When out shopping let your kids help pick out fruits and vegetables and snack foods.  They’ll be more interested in eating them.

o    Put away extra servings at mealtimes to be saved for snacks
o    Set aside a snack spot in the fridge and pantry; keep them stocked with nutritious, tooth-kind ready to eat snacks.
o    Offer snacks at regular times, such as midmorning and mid-afternoon.  Children will soon learn to look forward to these times, rather than grazing or nibbling throughout the day.
o    Choose fruit juice with no added sugar.  If you look at labels, fruit ‘drink’; may have sugar added, whilst fruit ‘juice’ generally indicates no sugar has been added.  Remember though that fruit juice will have the fruit sugar fructose in it so dilute the juice with 50%  - 70% water.  This will also make your container of juice go a lot further.

Kids love crunchy, chewy foods and these do not always have to be sweets and crisps - choose snacks that offer varied textures like yoghurt, rice crackers, raw vegetables, pretzels.
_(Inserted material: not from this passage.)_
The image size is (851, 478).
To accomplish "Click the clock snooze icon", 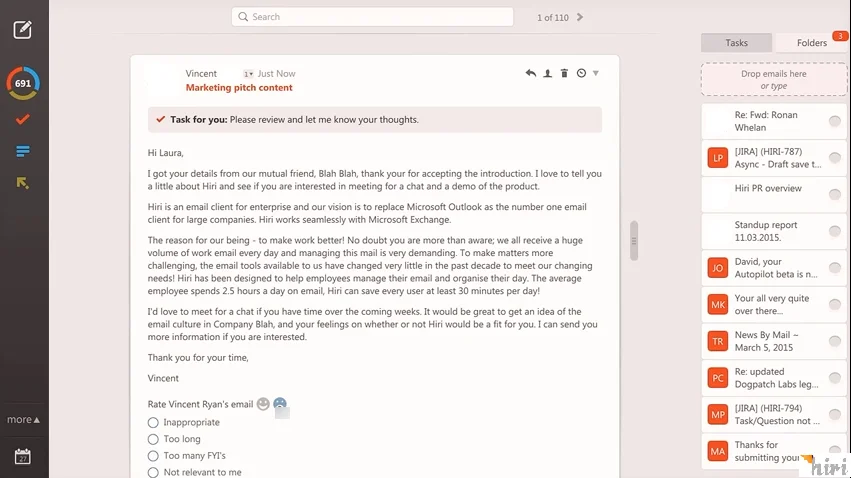I will tap(581, 73).
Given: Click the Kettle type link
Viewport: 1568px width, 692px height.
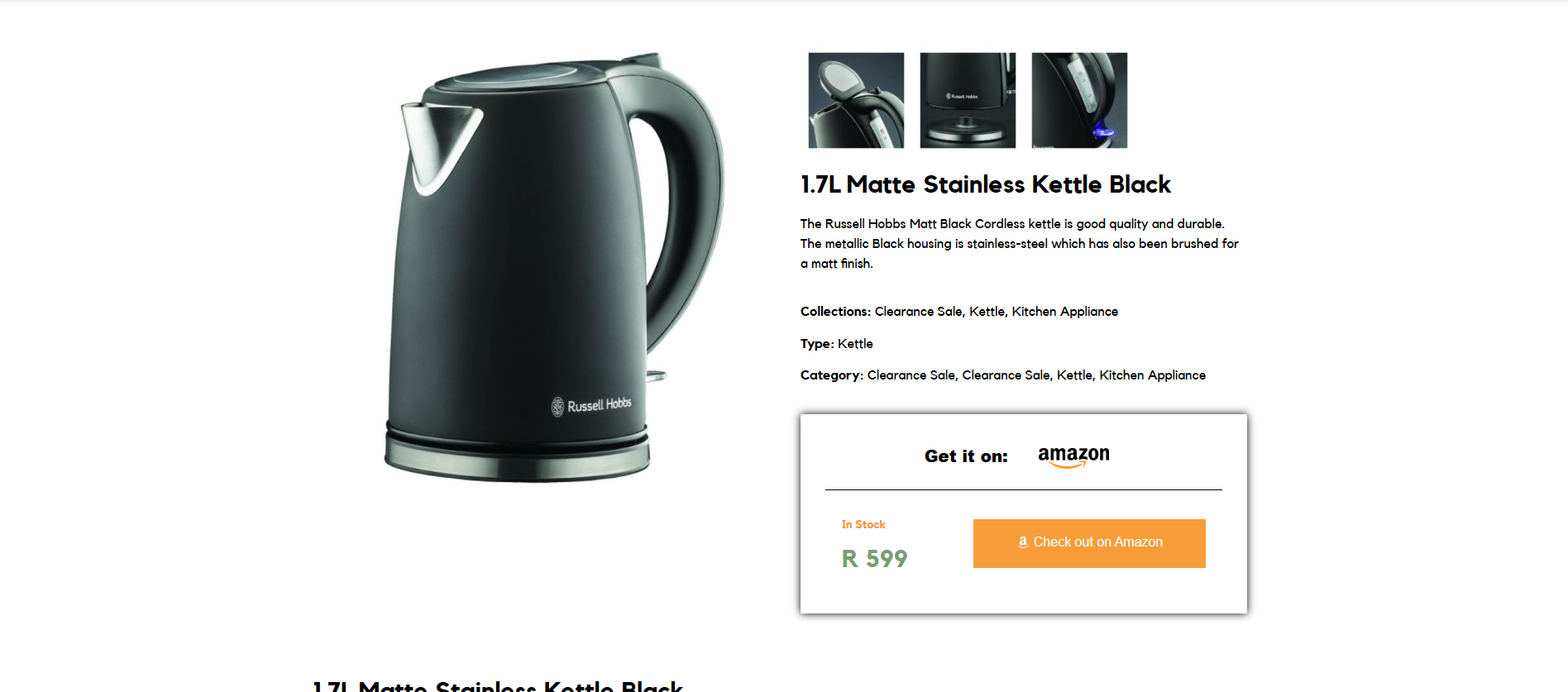Looking at the screenshot, I should tap(855, 344).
o    Involve your child in the making of or organising the snack.  Food you make yourself always tastes better and kids will be proud of their own creations.
o    Go on a picnic morning or afternoon tea or simply take a blanket out to the back yard, its something to plan for and get excited about.
o    Have a tea party and invite friends or neighbours over.  Serve a healthy range of party foods.  The kids won’t notice the lack of cakes and biscuits when they’re busy playing with friends.
o    Given a choice between a chocolate bar, chips and a carrot or apple, most children are not going to choose the fruit or vegetables.  The same children will probably very happily eat the fruit and vegetables if there isn’t a never-ending supply of treat foods available.  Be disciplined.
• Don’t take your child to the supermarket hungry, they will pester you for all sorts of things.  Try to use the confectionery free lane whenever possible.